*** Block opens ***

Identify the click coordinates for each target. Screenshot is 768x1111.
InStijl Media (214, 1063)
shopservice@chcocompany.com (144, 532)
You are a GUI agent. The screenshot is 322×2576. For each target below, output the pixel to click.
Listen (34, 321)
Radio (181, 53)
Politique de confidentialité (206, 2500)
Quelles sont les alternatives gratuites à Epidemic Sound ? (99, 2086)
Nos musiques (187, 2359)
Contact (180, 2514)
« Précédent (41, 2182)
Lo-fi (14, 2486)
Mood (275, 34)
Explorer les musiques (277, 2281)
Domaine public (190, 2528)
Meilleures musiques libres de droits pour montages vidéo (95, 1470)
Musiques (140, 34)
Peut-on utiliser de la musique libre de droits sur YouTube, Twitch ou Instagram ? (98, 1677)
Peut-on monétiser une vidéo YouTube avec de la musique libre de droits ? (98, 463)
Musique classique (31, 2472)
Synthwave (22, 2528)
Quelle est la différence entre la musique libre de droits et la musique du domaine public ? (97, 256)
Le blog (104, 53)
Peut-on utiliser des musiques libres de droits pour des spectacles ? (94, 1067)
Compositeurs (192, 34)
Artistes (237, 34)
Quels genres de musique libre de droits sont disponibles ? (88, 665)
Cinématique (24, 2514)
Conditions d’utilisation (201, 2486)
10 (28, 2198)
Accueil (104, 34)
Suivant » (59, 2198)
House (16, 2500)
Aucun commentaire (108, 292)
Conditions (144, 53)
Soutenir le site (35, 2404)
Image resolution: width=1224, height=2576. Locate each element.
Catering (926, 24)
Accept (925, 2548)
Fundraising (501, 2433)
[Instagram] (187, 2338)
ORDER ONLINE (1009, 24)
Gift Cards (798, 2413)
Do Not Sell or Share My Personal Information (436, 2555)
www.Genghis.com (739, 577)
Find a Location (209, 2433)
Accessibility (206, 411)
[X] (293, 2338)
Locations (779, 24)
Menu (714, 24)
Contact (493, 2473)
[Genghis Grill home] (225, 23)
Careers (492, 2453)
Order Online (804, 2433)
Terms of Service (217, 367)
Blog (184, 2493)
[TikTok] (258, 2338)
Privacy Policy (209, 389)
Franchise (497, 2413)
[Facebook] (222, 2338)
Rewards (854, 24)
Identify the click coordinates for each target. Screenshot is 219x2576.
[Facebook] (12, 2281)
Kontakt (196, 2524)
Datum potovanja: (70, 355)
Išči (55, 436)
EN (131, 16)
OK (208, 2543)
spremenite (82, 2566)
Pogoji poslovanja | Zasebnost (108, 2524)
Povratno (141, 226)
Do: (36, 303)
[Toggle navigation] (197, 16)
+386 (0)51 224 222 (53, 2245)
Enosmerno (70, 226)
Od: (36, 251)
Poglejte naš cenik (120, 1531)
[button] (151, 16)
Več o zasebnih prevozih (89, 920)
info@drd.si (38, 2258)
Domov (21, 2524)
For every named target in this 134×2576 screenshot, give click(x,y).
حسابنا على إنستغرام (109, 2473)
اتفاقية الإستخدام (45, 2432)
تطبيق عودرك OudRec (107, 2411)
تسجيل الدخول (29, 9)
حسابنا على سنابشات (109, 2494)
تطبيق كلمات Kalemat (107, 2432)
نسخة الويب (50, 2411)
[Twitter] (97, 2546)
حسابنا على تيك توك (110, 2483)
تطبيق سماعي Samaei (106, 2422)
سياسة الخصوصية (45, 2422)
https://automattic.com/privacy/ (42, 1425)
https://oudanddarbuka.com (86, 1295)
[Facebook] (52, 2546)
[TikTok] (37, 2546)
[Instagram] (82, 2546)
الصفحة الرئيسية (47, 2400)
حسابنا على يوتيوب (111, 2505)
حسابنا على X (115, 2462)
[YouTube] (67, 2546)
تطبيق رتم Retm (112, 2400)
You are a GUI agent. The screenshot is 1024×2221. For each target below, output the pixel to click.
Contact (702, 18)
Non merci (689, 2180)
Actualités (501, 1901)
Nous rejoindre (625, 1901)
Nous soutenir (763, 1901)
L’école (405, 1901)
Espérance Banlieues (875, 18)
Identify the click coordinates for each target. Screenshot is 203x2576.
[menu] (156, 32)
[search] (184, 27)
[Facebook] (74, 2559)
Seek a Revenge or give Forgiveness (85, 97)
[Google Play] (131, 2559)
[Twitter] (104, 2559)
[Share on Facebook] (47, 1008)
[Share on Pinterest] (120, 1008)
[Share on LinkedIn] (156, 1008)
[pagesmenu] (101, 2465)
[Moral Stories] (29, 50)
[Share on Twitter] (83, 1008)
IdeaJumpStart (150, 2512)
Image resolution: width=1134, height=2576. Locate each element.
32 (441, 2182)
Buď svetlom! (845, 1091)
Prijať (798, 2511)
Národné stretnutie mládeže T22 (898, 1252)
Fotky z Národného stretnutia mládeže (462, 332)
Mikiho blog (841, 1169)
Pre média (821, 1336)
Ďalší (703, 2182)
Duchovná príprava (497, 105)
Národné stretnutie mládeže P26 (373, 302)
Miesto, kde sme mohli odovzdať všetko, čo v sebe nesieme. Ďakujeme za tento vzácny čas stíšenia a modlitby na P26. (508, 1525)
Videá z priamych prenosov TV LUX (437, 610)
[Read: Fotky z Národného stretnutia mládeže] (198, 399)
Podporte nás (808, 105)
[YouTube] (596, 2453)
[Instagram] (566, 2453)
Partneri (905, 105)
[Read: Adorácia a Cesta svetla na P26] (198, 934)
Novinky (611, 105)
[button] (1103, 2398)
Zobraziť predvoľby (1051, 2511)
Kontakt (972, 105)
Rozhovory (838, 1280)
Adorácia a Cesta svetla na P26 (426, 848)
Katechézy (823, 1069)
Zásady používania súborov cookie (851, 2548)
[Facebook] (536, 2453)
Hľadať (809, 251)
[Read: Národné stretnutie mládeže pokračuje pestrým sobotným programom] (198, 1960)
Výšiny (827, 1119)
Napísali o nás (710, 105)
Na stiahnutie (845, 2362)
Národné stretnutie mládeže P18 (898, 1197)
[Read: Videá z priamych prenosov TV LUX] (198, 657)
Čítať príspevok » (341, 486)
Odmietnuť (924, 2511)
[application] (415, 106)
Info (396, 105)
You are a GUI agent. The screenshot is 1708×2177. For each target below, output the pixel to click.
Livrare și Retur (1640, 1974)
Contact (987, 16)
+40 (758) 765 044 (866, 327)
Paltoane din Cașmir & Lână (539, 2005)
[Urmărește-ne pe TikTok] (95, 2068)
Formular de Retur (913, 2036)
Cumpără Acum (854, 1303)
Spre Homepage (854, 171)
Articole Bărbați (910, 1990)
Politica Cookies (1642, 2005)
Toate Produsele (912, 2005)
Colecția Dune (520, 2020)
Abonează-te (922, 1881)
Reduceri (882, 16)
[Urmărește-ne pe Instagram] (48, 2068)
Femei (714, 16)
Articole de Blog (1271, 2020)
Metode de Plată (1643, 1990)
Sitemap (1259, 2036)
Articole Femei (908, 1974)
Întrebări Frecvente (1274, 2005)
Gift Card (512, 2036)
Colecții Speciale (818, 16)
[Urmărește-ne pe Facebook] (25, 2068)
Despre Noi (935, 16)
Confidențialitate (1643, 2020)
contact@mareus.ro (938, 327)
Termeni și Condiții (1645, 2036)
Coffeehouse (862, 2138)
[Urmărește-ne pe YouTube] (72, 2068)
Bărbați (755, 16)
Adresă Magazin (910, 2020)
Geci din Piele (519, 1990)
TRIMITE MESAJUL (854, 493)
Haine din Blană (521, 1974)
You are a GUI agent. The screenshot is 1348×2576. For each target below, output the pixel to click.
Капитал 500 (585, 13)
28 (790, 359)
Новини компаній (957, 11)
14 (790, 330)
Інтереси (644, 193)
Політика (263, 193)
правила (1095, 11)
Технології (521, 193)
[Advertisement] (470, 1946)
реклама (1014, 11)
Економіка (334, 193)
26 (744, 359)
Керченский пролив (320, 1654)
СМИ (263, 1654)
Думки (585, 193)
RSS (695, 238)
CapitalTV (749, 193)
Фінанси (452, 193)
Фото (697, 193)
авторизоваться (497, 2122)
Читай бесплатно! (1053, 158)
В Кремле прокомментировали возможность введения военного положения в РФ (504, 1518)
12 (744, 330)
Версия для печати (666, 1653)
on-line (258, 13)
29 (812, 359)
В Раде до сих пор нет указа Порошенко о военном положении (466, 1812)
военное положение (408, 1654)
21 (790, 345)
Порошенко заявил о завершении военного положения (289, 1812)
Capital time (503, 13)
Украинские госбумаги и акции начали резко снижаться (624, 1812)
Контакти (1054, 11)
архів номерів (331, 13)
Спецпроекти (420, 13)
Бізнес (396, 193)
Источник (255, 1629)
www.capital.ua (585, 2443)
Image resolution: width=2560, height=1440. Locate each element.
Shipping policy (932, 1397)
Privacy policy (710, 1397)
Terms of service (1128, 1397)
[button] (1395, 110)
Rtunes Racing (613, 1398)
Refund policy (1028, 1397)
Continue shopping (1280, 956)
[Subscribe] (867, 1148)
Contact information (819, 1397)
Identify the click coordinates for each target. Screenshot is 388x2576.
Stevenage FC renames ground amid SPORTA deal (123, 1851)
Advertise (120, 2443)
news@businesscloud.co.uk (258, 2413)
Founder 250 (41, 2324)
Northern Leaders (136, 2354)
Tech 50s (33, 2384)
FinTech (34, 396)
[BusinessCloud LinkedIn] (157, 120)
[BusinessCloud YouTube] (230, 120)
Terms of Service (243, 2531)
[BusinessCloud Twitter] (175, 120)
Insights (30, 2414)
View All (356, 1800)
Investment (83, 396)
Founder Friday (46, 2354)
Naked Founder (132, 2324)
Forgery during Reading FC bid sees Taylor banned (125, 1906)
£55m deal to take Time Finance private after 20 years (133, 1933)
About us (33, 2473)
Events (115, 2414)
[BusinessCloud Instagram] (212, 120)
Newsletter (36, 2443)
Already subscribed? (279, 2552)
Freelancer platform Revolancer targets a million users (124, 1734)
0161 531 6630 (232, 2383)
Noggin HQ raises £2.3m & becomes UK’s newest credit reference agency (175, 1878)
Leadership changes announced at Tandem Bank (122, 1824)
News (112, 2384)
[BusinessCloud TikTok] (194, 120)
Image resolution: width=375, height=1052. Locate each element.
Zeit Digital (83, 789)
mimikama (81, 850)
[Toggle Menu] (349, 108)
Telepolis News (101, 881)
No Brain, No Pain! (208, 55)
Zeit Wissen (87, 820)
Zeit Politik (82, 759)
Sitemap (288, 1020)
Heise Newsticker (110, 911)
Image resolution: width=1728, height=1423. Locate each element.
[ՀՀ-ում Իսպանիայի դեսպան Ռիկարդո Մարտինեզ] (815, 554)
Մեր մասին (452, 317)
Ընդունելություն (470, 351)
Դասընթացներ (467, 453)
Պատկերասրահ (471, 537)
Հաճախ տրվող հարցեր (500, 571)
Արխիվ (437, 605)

*** Block closes ***

• BRIEF
Everything from the first line of the records through the line containing "Rewards (854, 24)" is to be set down exactly, while later lines are left out.

• RESPONSE AREA
Identify the click coordinates for each target. Screenshot is 768x1111.
InStijl Media (214, 1063)
shopservice@chcocompany.com (144, 532)
You are a GUI agent. The screenshot is 322×2576. For each target below, output the pixel to click.
Listen (34, 321)
Radio (181, 53)
Politique de confidentialité (206, 2500)
Quelles sont les alternatives gratuites à Epidemic Sound ? (99, 2086)
Nos musiques (187, 2359)
Contact (180, 2514)
« Précédent (41, 2182)
Lo-fi (14, 2486)
Mood (275, 34)
Explorer les musiques (277, 2281)
Domaine public (190, 2528)
Meilleures musiques libres de droits pour montages vidéo (95, 1470)
Musiques (140, 34)
Peut-on utiliser de la musique libre de droits sur YouTube, Twitch ou Instagram ? (98, 1677)
Peut-on monétiser une vidéo YouTube avec de la musique libre de droits ? (98, 463)
Musique classique (31, 2472)
Synthwave (22, 2528)
Quelle est la différence entre la musique libre de droits et la musique du domaine public ? (97, 256)
Le blog (104, 53)
Peut-on utiliser des musiques libres de droits pour des spectacles ? (94, 1067)
Compositeurs (192, 34)
Artistes (237, 34)
Quels genres de musique libre de droits sont disponibles ? (88, 665)
Cinématique (24, 2514)
Conditions d’utilisation (201, 2486)
10 (28, 2198)
Accueil (104, 34)
Suivant » (59, 2198)
House (16, 2500)
Aucun commentaire (108, 292)
Conditions (144, 53)
Soutenir le site (35, 2404)
Image resolution: width=1224, height=2576. Locate each element.
Catering (926, 24)
Accept (925, 2548)
Fundraising (501, 2433)
[Instagram] (187, 2338)
ORDER ONLINE (1009, 24)
Gift Cards (798, 2413)
Do Not Sell or Share My Personal Information (436, 2555)
www.Genghis.com (739, 577)
Find a Location (209, 2433)
Accessibility (206, 411)
[X] (293, 2338)
Locations (779, 24)
Menu (714, 24)
Contact (493, 2473)
[Genghis Grill home] (225, 23)
Careers (492, 2453)
Order Online (804, 2433)
Terms of Service (217, 367)
Blog (184, 2493)
[TikTok] (258, 2338)
Privacy Policy (209, 389)
Franchise (497, 2413)
[Facebook] (222, 2338)
Rewards (854, 24)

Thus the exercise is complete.